Tooly Zylberberg, the American owner of an isolated bookshop in the Welsh countryside, conducts a life full of reading, but with few human beings. Books are safer than people, who might ask awkward questions about her life. She prefers never to mention the strange events of her youth, which mystify and worry her still.
Taken from home as a girl, Tooly found herself spirited away by a group of seductive outsiders, implicated in capers from Asia to Europe to the United States. But who were her abductors? Why did they take her? What did they really want? There was Humphrey, the curmudgeonly Russian with a passion for reading; there was the charming but tempestuous Sarah, who sowed chaos in her wake; and there was Venn, the charismatic leader whose worldview transformed Tooly forever. Until, quite suddenly, he disappeared.
Years later, Tooly believes she will never understand the true story of her own life. Then startling news arrives from a long-lost boyfriend in New York, raising old mysteries and propelling her on a quest around the world in search of answers.
People did not see the world for what it was but for what they are.
Recently I’ve started my reading/reviewing process differently. I go to Goodreads and find a one or two star review (hopefully one without spoilers) and learn exactly how bad the book can be. Then I open the book and start to read. What happens? I am almost always pleasantly surprised.

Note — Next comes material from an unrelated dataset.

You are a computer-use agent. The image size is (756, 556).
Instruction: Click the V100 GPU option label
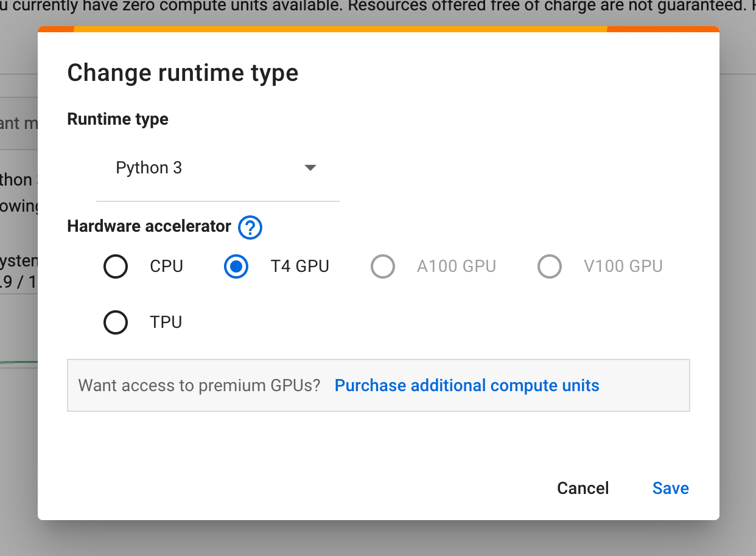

This is the case with Tom Rachman’s The Rise & Fall of Great Powers. After reading the bad review I expected to be bored and confused. However, after finishing the book, I found the writing and story to be engaging and really easy to follow.
Tooly Zylberberg had an unconventional childhood. She was raised by a group of drifters, thieves and scoundrels after she was ‘taken’ from her home in Maryland. Now in her early thirties she is the owner of a second hand bookstore in Wales. After her ex-boyfriend calls to say that her father is ill, she decides to venture to New York to confront the characters from her past and learn the truth about her upbringing.
The novel alternates between 1988, 1999 and 2011. Some say that this alternating structure is confusing, and while there is an array of colourful characters, they are so distinct that I didn’t feel at all lost.
While the story is a mystery, at the heart of the novel are the characters. Humphrey, an old Russian intellectual and great reader; Sarah – a flighty and flirtatious groupie; Paul – a rather odd bird enthusiast; Venn – the mysterious and charismatic leader of the group, and many others you will love and/or hate.
It is interesting to follow Tooly through her discoveries and you realise that events from her childhood did not actually happen as she remembered them. The fallibility of memory, especially when we were young, is a core theme of the book. How well do we really know the people who raised us?
This is an enjoyable read with some breath-taking prose and philosophical ideas.